История религии. В поисках пути, истины и жизни. Том 6. На пороге Нового Завета. От эпохи Александра Македонского до проповеди Иоанна Крестителя

Кохелет последовательно подвергает испытанию все доступные человеку наслаждения. Ведь недаром он «богаче всех, бывших до него в Иерусалиме».

Я сказал себе «дай испытаю весельем, Познакомься с благом» Но вот это тоже тщета О смехе промолвил я «вздор» И о веселии «что оно творит?» Еккл 2, 1-2

Воображение людей всегда влекут картины роскоши и удовольствий. Кохелет был в состоянии проверить, каковы эти приманки на деле. Он построил себе прекрасные дома, насадил виноградники, цветники, сады, среди которых журчали фонтаны. Он накупил рабов и наложниц, окружил себя певцами и певицами. Глаза его день и ночь радовали сокровища.

Ни в чем, что очи мои просили, я не отказывал им, Ни от какой я радости не удерживал сердце. Но оглянулся я на дела, что сделали мои руки, И на труды, над которыми трудился, И вот, все суета и погоня за ветром. Еккл 2, 10-11

Этот мрачный припев о суетности лейтмотивом проходит через всю книгу Кохелета. Куда бы ни обращал он свой взор, повсюду видел он одно и то же: желанное улетучивается как дым…

Не случайно Толстой так часто цитирует Экклезиаста в своей «Исповеди». Он сам прошел путь, проделанный иудейским философом, и в конце его неотвратимо встал роковой вопрос: «А что же дальше?» Такова природа человека, он не способен довольствоваться преходящим и жаждет чего-то безмерно большего.

Кохелет пытается найти прибежище в умозрении. Не заключен ли секрет итрона в прославленной мудрости хакамов? Увы, и здесь результат опыта — отрицательный. Разум открывает лишь несовершенство мира.

Вот я мудрость свою умножил более всех, Кто был до меня над Иерусалимом, И много видело сердце мое и мудрости, и знанья … Я узнал, что и это грустное томленье, Ибо от многой мудрости много скорби, И умножающий знанье умножает печаль. Еккл 1, 16 сл

Эти слова напоминают сетования Фауста, однако неудовлетворенность Экклезиаста более глубокая. Герой Гете, увидевший на закате дней бесплодность своих знаний, находит, в конце концов, радость в созидании на благо людей; иерусалимского же пессимиста это не спасает; и не просто потому, что он слишком занят самим собой. Кохелет знает, что человек должен «делать благое» (3, 12), но удовлетворение, даруемое трудом, оказывается в его глазах лишь субъективным утешением на фоне общего плачевного состояния мира.

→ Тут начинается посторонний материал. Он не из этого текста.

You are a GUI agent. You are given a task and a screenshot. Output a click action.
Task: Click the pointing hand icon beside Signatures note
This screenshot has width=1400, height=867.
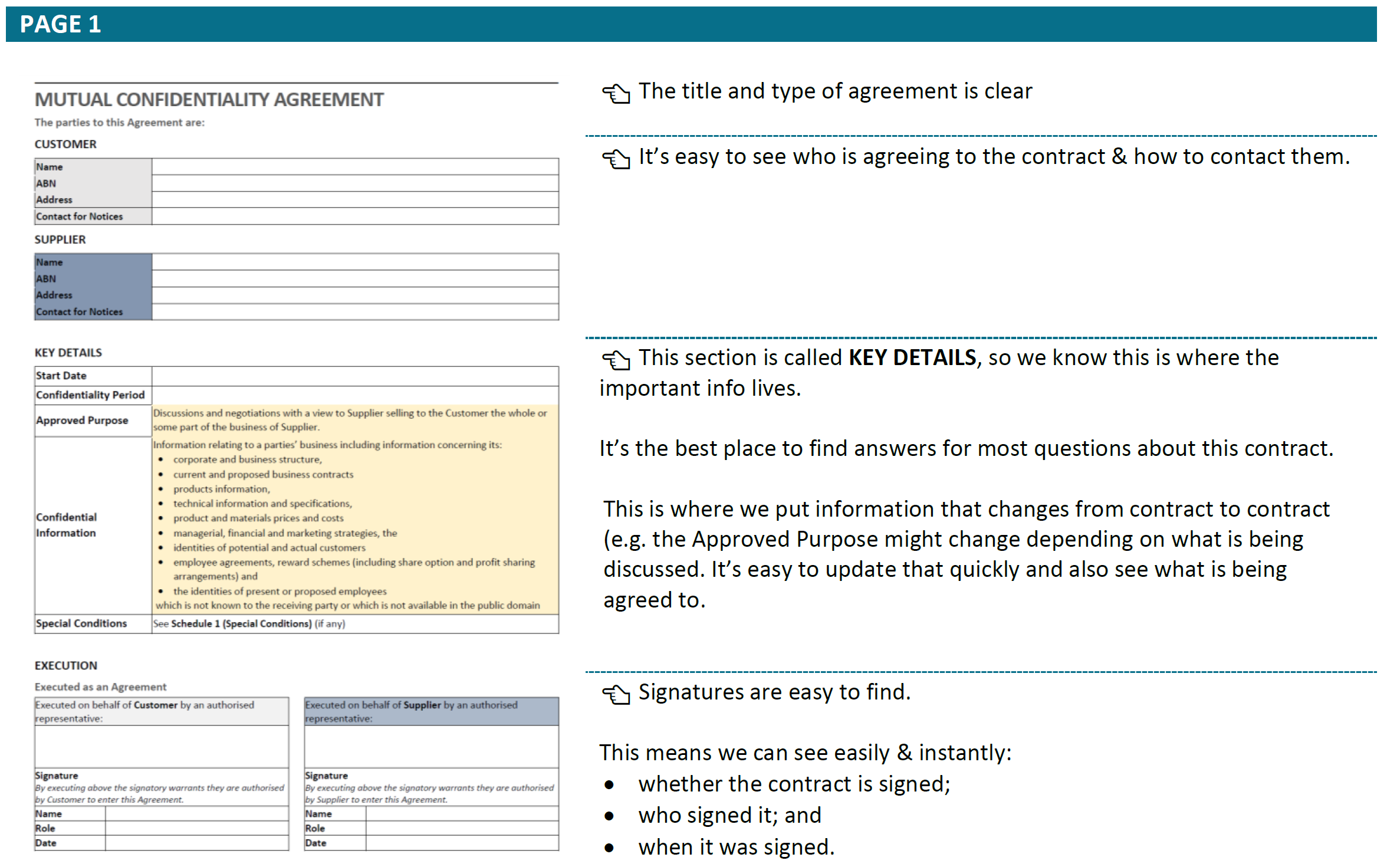point(616,694)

Подобно рабу из знаменитого вавилонского диалога (См. Tом 2 «Магизм и Единобожие»), Кохелет повсюду открывает червоточину, теневую сторону. Не верит он и тем, кто убежден, будто в прежние времена люди жили лучше. Свидетельства древних говорят против этого. Всегда были насилие и вражда, продажные суды и бесправие. Всегда «властвует человек над человеком». От века неизбывен гнет царей; восставать же против них бесполезно: даже сказанное без свидетелей дурное слово о монархе дойдет до его ушей, птица перенесет его.

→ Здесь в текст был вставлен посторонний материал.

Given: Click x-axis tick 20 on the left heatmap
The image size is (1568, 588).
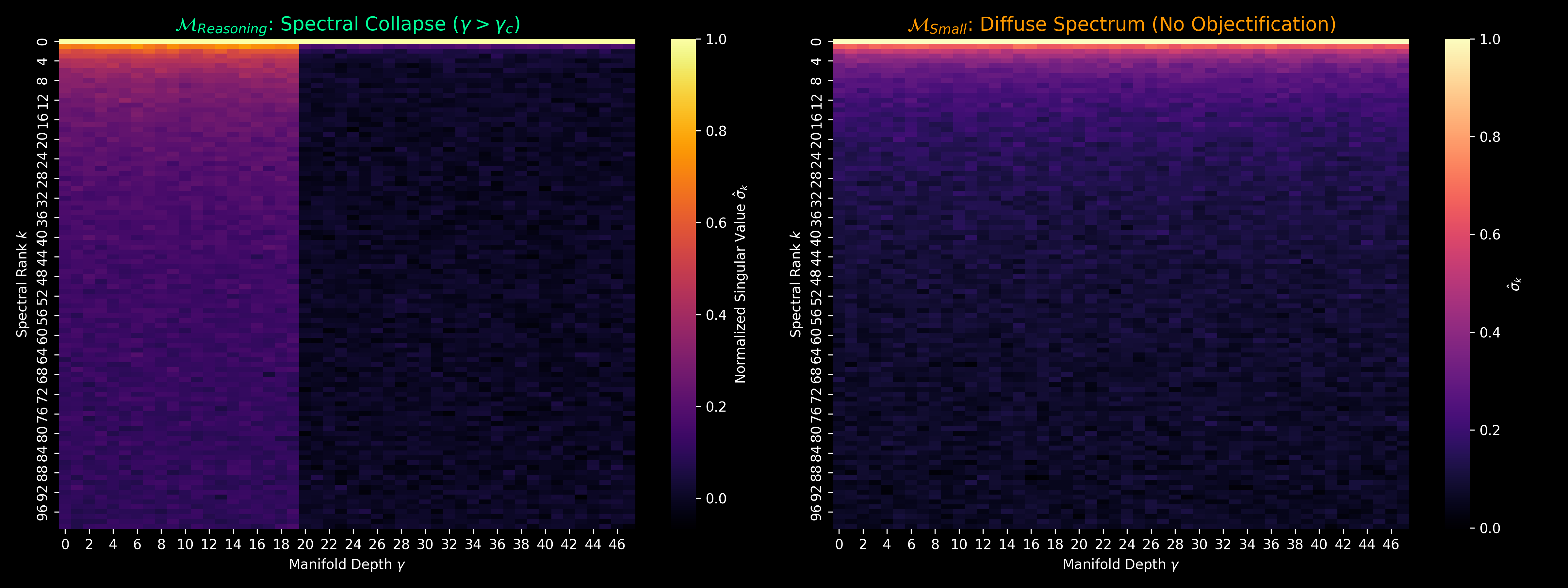Looking at the screenshot, I should click(x=305, y=544).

А кто восседает на тронах? Кто правит народами и областями? Только ли мудрые и великодушные? Напротив:

Поставлена глупость на высокие посты, А достойные внизу пребывают. Видел я рабов на конях И князей, шагавших пешком, как рабы. Еккл 10, 6-7

Людей выносит наверх отнюдь не разум или доблести, а «срок и случай». Да и вообще достойных людей — меньшинство. Из тысячи мужей таков лишь один, а из женщин нет ни одной.

Словом, ничто в этом мире не может утешить разумного человека, ибо он неизменно убеждается, что кругом — только суета, глупость и зло. И даже героев не спасут от забвения их подвиги и заслуги.